ICSID is the same trade court handpicked by the U.S. Bechtel Corporation, in its unsuccessful effort to sue Bolivians for $50 million in the aftermath of the Cochabamba Water Revolt that ousted the company. The ICSID process is highly secretive. The public and the media aren't allowed to know when or where case tribunals meet, who testifies or what they say. An international pressure campaign waged by more than 300 groups in 43 countries eventually led Bechtel officials to drop their case in January 2006, for a token payment equal to thirty cents. Read more about the case here.

The three Latin American governments declared at a summit in Merida, Venezuela, "[We] emphatically reject the legal, media and diplomatic pressure of some multinationals that ... resist the sovereign rulings of countries, making threats and initiating suits in international arbitration."

The Washington-based Institute for Policy Studies and Food & Water Watch just released a report analyzing how the World Bank/ICSID dispute resolution process "has given global companies unprecedented power to undermine governments’ authority to protect human rights and natural resources and pursue national development strategies." That report can be read here.

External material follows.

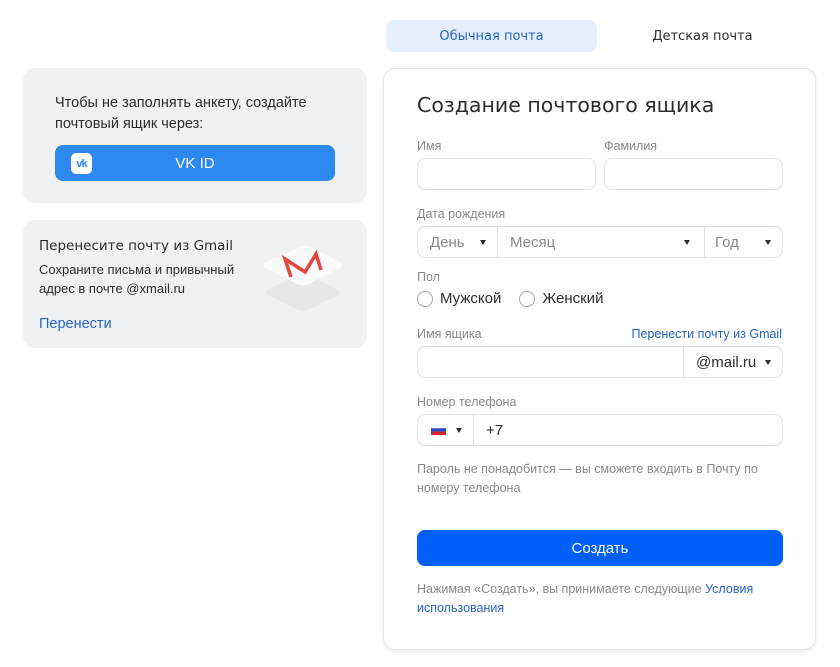 The height and width of the screenshot is (667, 840). I want to click on gender-male-radio: Мужской, so click(459, 298).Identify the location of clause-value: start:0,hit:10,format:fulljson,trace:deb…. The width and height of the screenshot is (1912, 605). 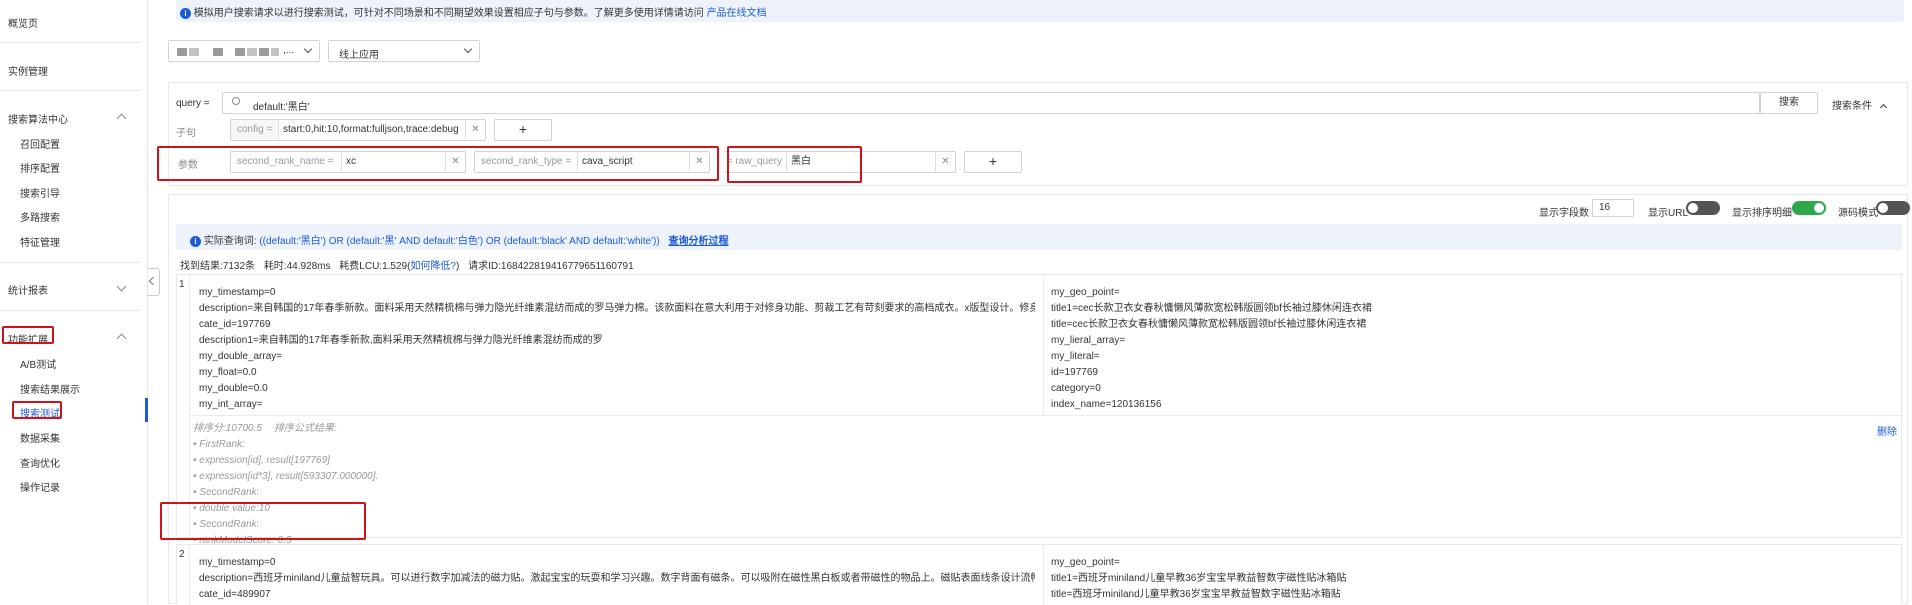
(371, 130).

The ability of Bolivia and the other countries to completely disengage from ICSID still remains in some doubt. What binds Bolivia to the World Bank trade court is not Bolivian law but a whole set of bilateral trade agreements with other countries that invoke ICSID as the agreed to mechanism for arbitration. According to one attorney familiar with the process, many of those agreements allow for dispute resolution to take place through other mechanisms that are less secretive and more balanced in terms of national rights. However, other agreements only invoke ICSID as the arbiter and in those cases Bolivia will have to negotiate new arrangements.

In a world of tightening global economic rules, most written to favor corporations just like Bechtel, ICSID has become a major policeman. To be sure, governments and investors will not always see eye to eye on things after contracts are signed and disputes will need to be settled fairly. But that should not be a license to do so in secret, hidden even from those who will bear the cost, in cash, or in the repeal of important environmental and consumer protections.

Saying "hasta la vista" to ICSID is a step toward reclaiming sovereignty and it should not come us a surprise if other countries start to follow Bolivia's lead.